# AKAI Advance vs Novation Remote (Automapping - should I care?)



## creativeforge (Mar 23, 2017)

I use Omnisphere and Kontakt a lot, and Mixcraft for a DAW on Windows. I'm looking for a small controller to put on my desk for quick ideas, AND to make scrolling through patches a bit easier. 

I'm considering picking up either a *Novation Remote SL MKII 49 keys* or an *AKAI Advance 49*. In specs, both seem to have solid keybeds, pads (AKAI seems bettter here) and faders/knobs seem to be more stable, and their mapping software seems to be a bit worlds apart due to updates not fixing issues for many. So much so that I'm tempted to just buy an *M-Audio Oxygen 49!* 

Any of you have been using these products - the Novation Remote and AKAI Advance? 

What interests me most: 
- easy, straight-forward set up. 
- stable keys with velocity and aftertouch
- stable electronics (not wobbly knobs, faders, or gitchy pads)
- dependable software (mapping)
- can be used as standalone
- somewhat resistant (for gigs)

Thanks for any feedback!

Andre


----------



## Bohrium (Mar 24, 2017)

creativeforge said:


> I use Omnisphere and Kontakt a lot, and Mixcraft for a DAW on Windows. I'm looking for a small controller to put on my desk for quick ideas, AND to make scrolling through patches a bit easier.
> 
> I'm considering picking up either a *Novation Remote SL MKII 49 keys* or an *AKAI Advance 49*. In specs, both seem to have solid keybeds, pads (AKAI seems bettter here) and faders/knobs seem to be more stable, and their mapping software seems to be a bit worlds apart due to updates not fixing issues for many. So much so that I'm tempted to just buy an *M-Audio Oxygen 49!*
> 
> ...



I have a Novation Remote SL MKII 25 and an M-Audio AIR 49 on two of my desks ... so not exactly what you're looking for but basically I had the same idea.

Both are fine ...

I have to admit I don't use Automap but use the SL25 as a MIDI controller. It works fine and maps pretty well in DAWs that are designed for it (e.g. Bitwig has a script for it). I used Automap with Logic and that was OK, too ... sometimes a bit annoying, though, but it works.
I use the M-Audio with Cubase and ProTools ... and there is no automapping stuff going on either, even though I used Hypercontrol with Cubase for a while and that's fine, too.

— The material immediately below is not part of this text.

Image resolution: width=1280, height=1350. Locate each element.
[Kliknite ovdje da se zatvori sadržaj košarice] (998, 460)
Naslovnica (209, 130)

I wouldn't gig with the M-Audio and the knobs feel slightly 'cheaper' but a lot better than my Nektar LX88.

For just _testing_ patches and ideas ... both are fine, for switching through them I wouldn't recommend neither but then again I have never had a controller that actually did that right (changing patches in the ton of synths and samplers I use)


----------